- Relator(a)
- Ministro Reynaldo Soares da Fonseca
- Órgão julgador
- Quinta Turma
- Data do julgamento
- 24/05/2018
- Data de publicação
- 01/06/2018
STJ – Acórdão, Rel. Ministro Reynaldo Soares da Fonseca, Quinta Turma, j. 24/05/2018, p. 01/06/2018
HABEAS CORPUS. IMPETRADO EM SUBSTITUIÇÃO A RECURSO PRÓPRIO. HOMICÍDIO DUPLAMENTE QUALIFICADO. PRISÃO PREVENTIVA. FUNDAMENTAÇÃO. RÉU QUE PRATICOU OUTRO CRIME NO PERÍODO DO PROCESSAMENTO DA PRESENTE AÇÃO PENAL. RISCO DE REITERAÇÃO. FUGA. NECESSIDADE DA PRISÃO PARA GARANTIA DA ORDEM PÚBLICA E DA APLICAÇÃO DA LEI PENAL. SEGREGAÇÃO JUSTIFICADA. HABEAS CORPUS NÃO CONHECIDO. 1. O Superior Tribunal de Justiça, seguindo entendimento firmado pelo Supremo Tribunal Federal, passou a não admitir o conhecimento de habeas corpus substitutivo de recurso previsto para a espécie.
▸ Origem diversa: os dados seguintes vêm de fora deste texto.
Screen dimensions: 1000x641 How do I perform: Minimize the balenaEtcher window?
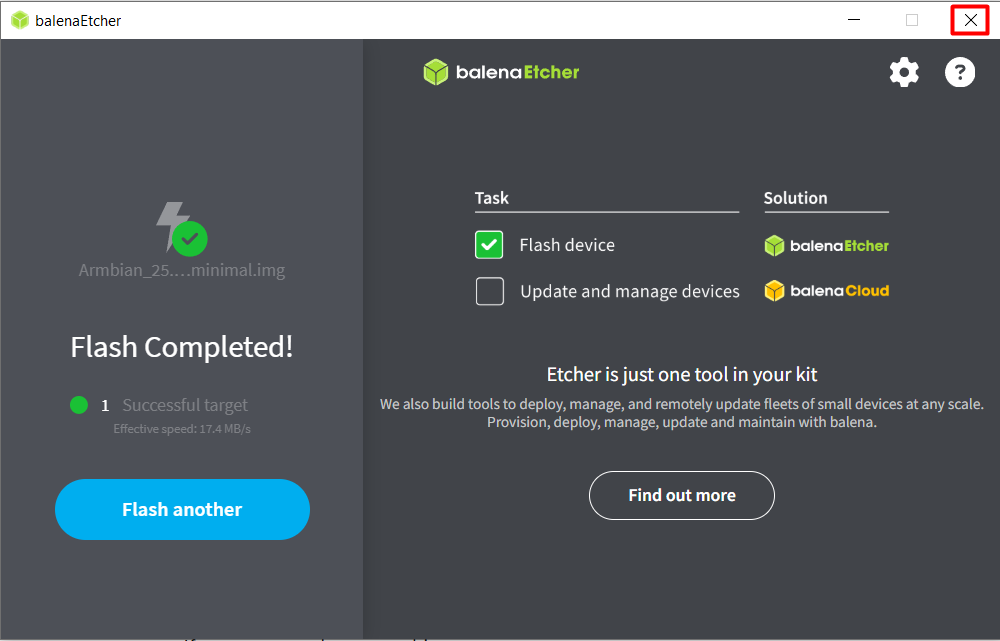[854, 20]
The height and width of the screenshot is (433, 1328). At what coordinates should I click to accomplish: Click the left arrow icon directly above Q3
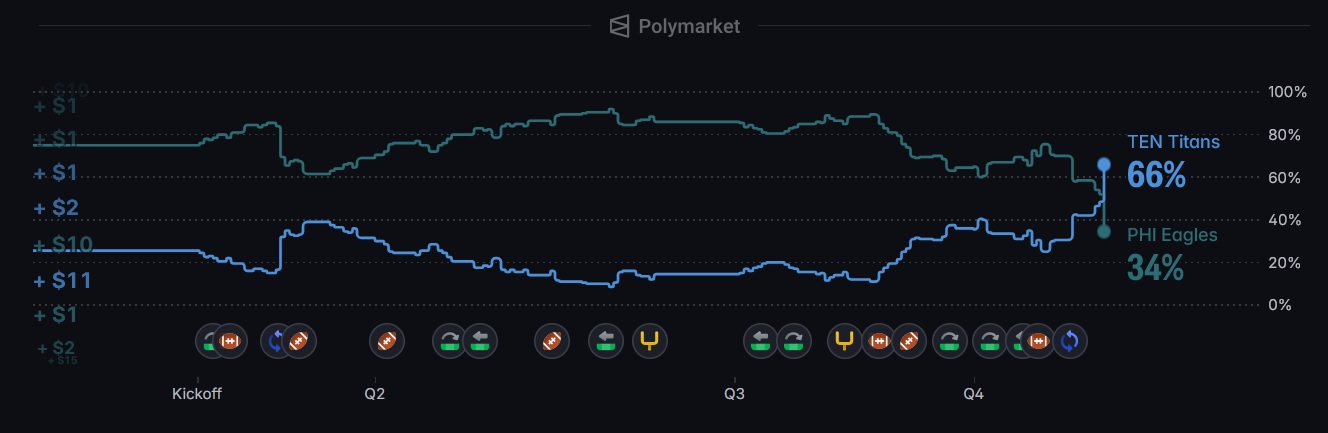tap(761, 341)
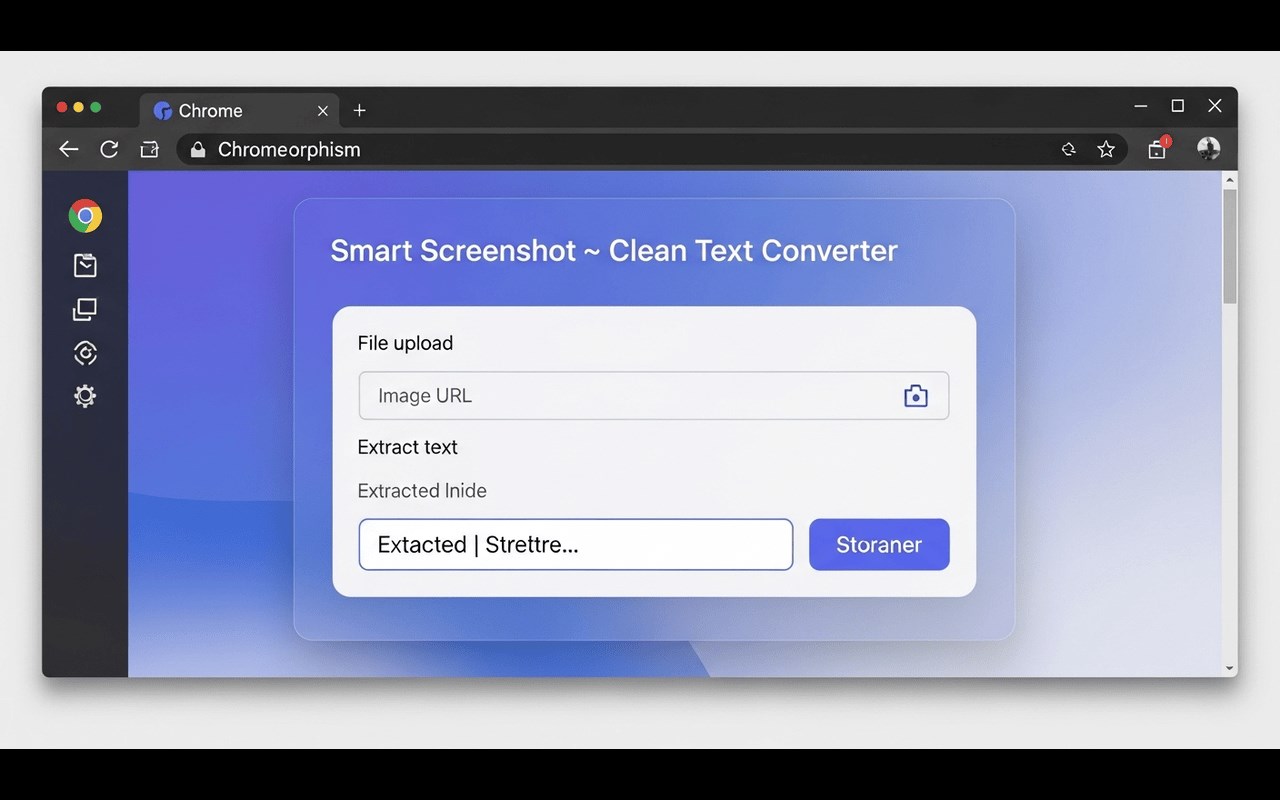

No entanto, deve-se analisar o pedido formulado na inicial, tendo em vista a possibilidade de se conceder a ordem de ofício, em razão da existência de eventual coação ilegal. 2. A privação antecipada da liberdade do cidadão acusado de crime reveste-se de caráter excepcional em nosso ordenamento jurídico, e a medida deve estar embasada em decisão judicial fundamentada (art. 93, IX, da CF), que demonstre a existência da prova da materialidade do crime e a presença de indícios suficientes da autoria, bem como a ocorrência de um ou mais pressupostos do artigo 312 do Código de Processo Penal. Exige-se, ainda, na linha perfilhada pela jurisprudência dominante deste Superior Tribunal de Justiça e do Supremo Tribunal Federal, que a decisão esteja pautada em motivação concreta, sendo vedadas considerações abstratas sobre a gravidade do crime. 3. No presente caso, a prisão preventiva está devidamente justificada para a garantia da ordem pública, em razão da periculosidade do agente, evidenciada pelo efetivo risco de voltar a cometer delitos, o mesmo cometeu outro delito durante o processamento do presente feito. A prisão preventiva, portanto, mostra-se indispensável para garantir a ordem pública. 4. Soma-se a isso, o fato de o paciente ter se evadido em 2002, data da decretação de sua prisão preventiva, até o ano de 2016 quando foi capturado. 5. Habeas corpus não conhecido. (HC n. 444.157/CE, relator Ministro Reynaldo Soares da Fonseca, Quinta Turma, julgado em 24/5/2018, DJe de 1/6/2018.)